DOCUMENT TEXT =>
-.-.-

Nov 1, 2008

Down at Philz Coffee on 24th Street. Saturday morning. A homeless man hiding under a blanket, on a torn-up leather sofa. Just the man’s face: scared, dreary-eyed. He looks like a GI on the cover of a winter issue of Life in 1944. Next to to him, a shin-high, white short-haired dog licks the floor. In among the hiss and belch of the coffee-maker and the chatter, Philz's got his music going: violins, accordions, a Lebanese singer. Ya-habbibi. I’m 13 again. I'm in the backseat of a taxi running down the bluffs above Ababa. At the far end of a life later I’m here, a face in someone else's memory of magazine photos. The neighborhood is lining up at the counter. Tattooed, dread-locked kids, mostly.

Phil is at the maker, dealing out lattes and medical advice: coffee cures all. No money, drink coffee. No boyfriend, drink coffee. It will give you the self you’ve been missing, it'll get you back on the road to success. He spots me, takes a break. He’s wearing blue jeans; button-down, striped shirt; a detective’s harrow brimmed hat. Like they wear in Queens. He’s small but broad shouldered. Fearless body language. You wouldn’t want to fight him unless you had to. His employees know better. When he’s not behind the counter he’s in what was once a freezer, now his office, big enough for two and a TV with four different camera views of the café. He watches his employees carefully. He sees everything. Once he saw me do him good turn. He never forgets a good turn.

I ask him who he’s voting for. The answer is a smile, a slinty-eyed, souky smile. He shakes his head. It’s all charm, no answers. It’s in his blood not to say. You never know who might be listening. And of course it’s not good business to say such things in public. Phil’s family got here in the early 1900s, from the West Bank. When did he get here? I don’t know. He doesn't say. But a thick accent. He knows all the Palestinians in the neighhood, including Mustafa and his brother over at B & W garage. There a lot of small businesses around the city run by Palestinians. The DA courts them closely at reelection time.

-.-.-

EXTRACTED INFORMATION =>
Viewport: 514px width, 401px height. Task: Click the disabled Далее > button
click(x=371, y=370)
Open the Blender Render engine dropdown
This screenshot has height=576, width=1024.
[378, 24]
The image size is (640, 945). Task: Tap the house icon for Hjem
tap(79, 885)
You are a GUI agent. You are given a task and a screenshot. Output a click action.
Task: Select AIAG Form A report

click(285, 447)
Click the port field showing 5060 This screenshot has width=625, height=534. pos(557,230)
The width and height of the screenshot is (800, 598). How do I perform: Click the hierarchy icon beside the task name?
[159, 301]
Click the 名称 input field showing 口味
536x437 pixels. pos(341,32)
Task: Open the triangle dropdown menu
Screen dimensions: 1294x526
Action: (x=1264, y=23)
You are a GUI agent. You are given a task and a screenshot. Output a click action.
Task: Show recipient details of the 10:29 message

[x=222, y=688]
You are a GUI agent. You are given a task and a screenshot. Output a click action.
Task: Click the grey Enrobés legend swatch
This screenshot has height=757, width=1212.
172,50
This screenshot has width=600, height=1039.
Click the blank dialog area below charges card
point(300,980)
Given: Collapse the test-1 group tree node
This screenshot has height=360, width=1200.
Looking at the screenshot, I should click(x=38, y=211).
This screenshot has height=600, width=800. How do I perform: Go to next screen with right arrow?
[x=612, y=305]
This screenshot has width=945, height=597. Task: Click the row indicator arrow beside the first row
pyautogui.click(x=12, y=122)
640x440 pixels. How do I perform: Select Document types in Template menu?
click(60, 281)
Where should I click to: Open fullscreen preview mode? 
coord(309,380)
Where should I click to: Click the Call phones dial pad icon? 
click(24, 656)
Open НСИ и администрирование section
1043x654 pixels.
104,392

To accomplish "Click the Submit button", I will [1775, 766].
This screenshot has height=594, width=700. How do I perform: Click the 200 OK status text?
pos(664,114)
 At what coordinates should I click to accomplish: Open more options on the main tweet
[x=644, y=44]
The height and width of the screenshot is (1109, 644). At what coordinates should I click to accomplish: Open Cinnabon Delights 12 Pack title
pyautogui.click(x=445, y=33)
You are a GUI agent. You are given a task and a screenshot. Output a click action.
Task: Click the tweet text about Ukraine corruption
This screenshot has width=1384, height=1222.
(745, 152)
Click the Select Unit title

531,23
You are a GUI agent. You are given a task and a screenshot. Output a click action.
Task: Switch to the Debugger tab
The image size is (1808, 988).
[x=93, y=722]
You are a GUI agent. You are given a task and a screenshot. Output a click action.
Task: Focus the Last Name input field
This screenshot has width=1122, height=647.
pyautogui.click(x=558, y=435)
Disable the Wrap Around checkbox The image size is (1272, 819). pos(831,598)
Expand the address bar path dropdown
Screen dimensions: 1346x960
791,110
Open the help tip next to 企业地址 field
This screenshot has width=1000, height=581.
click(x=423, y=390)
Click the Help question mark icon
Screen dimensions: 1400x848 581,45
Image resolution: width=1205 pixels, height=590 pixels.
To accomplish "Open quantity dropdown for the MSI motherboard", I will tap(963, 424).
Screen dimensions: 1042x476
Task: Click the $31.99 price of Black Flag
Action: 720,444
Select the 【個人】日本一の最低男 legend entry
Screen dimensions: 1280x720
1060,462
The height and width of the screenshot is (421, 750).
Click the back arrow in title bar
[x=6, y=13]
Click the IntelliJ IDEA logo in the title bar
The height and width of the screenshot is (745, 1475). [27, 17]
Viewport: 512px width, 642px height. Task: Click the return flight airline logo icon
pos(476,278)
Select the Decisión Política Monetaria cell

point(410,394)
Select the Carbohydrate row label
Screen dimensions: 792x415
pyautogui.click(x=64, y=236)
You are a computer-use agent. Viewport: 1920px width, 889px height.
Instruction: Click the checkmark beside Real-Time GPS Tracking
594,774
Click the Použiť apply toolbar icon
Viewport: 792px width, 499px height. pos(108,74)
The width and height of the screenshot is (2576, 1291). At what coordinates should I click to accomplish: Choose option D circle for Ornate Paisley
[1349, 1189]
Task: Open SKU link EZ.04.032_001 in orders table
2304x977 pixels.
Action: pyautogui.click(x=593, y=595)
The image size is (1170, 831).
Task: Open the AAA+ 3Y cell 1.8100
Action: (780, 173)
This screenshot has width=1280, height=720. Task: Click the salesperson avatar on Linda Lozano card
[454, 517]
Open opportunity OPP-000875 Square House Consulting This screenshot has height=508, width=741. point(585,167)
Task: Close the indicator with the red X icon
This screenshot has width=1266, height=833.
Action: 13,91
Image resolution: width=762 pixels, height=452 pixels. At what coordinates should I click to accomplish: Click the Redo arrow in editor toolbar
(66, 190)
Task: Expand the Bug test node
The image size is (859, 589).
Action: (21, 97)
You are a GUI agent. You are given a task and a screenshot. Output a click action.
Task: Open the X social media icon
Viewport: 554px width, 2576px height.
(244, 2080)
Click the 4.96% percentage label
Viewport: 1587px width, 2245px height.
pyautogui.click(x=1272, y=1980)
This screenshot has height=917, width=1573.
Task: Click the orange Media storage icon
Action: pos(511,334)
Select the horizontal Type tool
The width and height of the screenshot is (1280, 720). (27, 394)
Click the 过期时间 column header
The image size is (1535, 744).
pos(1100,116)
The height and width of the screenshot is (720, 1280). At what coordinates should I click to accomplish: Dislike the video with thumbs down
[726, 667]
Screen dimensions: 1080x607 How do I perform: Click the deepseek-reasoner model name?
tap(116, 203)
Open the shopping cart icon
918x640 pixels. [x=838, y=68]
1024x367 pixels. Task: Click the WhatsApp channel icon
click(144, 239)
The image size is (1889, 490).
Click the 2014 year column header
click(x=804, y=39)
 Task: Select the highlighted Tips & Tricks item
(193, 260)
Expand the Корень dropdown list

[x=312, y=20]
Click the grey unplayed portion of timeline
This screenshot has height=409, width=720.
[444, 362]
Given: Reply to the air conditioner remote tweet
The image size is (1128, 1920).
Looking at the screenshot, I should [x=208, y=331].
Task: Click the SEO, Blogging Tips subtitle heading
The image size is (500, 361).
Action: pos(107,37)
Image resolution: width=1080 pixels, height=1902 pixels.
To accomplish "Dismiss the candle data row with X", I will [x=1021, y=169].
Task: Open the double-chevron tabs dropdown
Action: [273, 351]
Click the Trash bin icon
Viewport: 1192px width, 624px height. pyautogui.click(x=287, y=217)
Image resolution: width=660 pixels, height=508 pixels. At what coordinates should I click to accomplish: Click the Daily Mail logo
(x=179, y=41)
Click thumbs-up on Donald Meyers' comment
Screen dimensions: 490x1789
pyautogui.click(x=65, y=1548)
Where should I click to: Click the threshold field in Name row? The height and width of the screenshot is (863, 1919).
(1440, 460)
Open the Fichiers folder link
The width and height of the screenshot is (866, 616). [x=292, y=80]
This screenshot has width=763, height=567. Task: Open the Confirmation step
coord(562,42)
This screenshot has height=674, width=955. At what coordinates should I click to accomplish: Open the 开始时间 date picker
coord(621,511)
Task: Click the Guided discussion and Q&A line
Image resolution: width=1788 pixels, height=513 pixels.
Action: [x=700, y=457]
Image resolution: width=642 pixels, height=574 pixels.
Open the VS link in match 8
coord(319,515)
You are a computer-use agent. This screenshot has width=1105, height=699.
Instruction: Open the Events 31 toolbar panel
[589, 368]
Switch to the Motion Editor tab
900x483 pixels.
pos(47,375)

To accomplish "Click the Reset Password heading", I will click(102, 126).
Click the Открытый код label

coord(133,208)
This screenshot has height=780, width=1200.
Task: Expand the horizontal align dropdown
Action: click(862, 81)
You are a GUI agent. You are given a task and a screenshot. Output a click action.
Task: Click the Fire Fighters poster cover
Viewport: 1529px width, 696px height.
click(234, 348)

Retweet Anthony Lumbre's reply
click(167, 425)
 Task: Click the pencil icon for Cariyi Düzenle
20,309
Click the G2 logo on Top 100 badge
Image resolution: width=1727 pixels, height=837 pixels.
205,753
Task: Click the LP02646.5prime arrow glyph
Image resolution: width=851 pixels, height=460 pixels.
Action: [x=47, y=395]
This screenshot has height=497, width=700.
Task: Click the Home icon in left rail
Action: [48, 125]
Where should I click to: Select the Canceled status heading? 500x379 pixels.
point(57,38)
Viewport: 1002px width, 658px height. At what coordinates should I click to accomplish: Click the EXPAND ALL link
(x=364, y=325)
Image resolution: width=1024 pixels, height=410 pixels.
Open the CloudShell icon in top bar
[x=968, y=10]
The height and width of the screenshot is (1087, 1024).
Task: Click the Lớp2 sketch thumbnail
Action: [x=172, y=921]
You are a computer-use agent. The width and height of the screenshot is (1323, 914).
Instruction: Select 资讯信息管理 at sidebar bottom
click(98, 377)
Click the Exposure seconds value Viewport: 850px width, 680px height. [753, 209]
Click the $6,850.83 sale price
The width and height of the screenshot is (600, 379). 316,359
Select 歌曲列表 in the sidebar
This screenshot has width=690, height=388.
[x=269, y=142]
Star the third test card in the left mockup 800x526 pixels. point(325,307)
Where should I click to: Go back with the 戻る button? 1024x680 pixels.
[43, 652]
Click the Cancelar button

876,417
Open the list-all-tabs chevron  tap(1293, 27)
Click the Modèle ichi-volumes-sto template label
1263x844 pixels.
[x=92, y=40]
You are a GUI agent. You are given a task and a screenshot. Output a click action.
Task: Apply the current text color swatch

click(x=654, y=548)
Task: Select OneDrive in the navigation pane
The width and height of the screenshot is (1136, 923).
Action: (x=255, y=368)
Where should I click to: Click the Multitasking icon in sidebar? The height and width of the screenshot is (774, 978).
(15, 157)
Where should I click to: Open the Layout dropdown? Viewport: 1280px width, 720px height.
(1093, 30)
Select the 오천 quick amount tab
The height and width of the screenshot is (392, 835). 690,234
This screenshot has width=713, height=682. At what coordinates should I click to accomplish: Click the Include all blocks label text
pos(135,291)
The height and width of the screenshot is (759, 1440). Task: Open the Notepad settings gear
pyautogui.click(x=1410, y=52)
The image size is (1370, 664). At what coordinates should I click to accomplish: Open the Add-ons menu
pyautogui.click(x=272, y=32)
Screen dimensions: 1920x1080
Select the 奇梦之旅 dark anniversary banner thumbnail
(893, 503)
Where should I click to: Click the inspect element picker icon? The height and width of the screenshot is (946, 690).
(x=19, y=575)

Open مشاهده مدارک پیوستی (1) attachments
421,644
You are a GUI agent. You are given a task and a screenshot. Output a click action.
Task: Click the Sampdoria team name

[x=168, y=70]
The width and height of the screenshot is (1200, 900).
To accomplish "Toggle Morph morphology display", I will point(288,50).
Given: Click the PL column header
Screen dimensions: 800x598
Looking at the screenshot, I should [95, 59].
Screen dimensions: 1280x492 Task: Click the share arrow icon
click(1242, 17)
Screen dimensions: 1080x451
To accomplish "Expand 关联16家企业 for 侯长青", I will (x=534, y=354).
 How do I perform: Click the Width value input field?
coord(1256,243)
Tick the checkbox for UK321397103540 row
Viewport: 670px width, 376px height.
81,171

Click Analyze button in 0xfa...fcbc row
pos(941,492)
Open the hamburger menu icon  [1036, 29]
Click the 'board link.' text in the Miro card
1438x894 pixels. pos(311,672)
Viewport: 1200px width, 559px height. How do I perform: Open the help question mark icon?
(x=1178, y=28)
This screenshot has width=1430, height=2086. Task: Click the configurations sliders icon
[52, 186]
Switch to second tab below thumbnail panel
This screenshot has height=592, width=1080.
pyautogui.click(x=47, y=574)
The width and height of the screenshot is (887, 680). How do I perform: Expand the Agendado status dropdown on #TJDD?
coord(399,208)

-.-.-

EXERCISE INSTRUCTIONS =>
(a) Echo the Philz Coffee text from "Nov 1, 2008" up to and including "dread-locked kids, mostly.".
(b) Write what comes next in the Philz Coffee text, picking up after its final sentence.
The data comes from a separate source and has no connection to the Philz Coffee text.

PER-TASK OUTPUTS =>
(a)
Nov 1, 2008

Down at Philz Coffee on 24th Street. Saturday morning. A homeless man hiding under a blanket, on a torn-up leather sofa. Just the man’s face: scared, dreary-eyed. He looks like a GI on the cover of a winter issue of Life in 1944. Next to to him, a shin-high, white short-haired dog licks the floor. In among the hiss and belch of the coffee-maker and the chatter, Philz's got his music going: violins, accordions, a Lebanese singer. Ya-habbibi. I’m 13 again. I'm in the backseat of a taxi running down the bluffs above Ababa. At the far end of a life later I’m here, a face in someone else's memory of magazine photos. The neighborhood is lining up at the counter. Tattooed, dread-locked kids, mostly.

(b)
I press him on his political choice. He shakes his head. I berate him a little. Why be coy? What’s to figure out? He leans forward; he’s going to tell me the truth. I lean in. “Do you see this girl over here with the tattoos on the back of her leg?" He flicks his head. I see her. She’s fat-calved and up all night, and not a good night at that. She’s trying to drink the coffee, get back up to the road to success, but she can barely hold the cup. She looks like one of these Amy Winehouses not wanting to go back to rehab.

"She's famous."

"But who you voting for?" I ask again. He shakes his head. "Oh then you must be voting for McCain."

He leans in again. The smile is gone. You don't want to fool with Phil now. "You don't know who I'm voting for. I could be voting for Obama. But I'm worried about what will happen to him. You know what I'm talking about."

Yes, of course, I'm thinking. Of course. I know what you're talking about.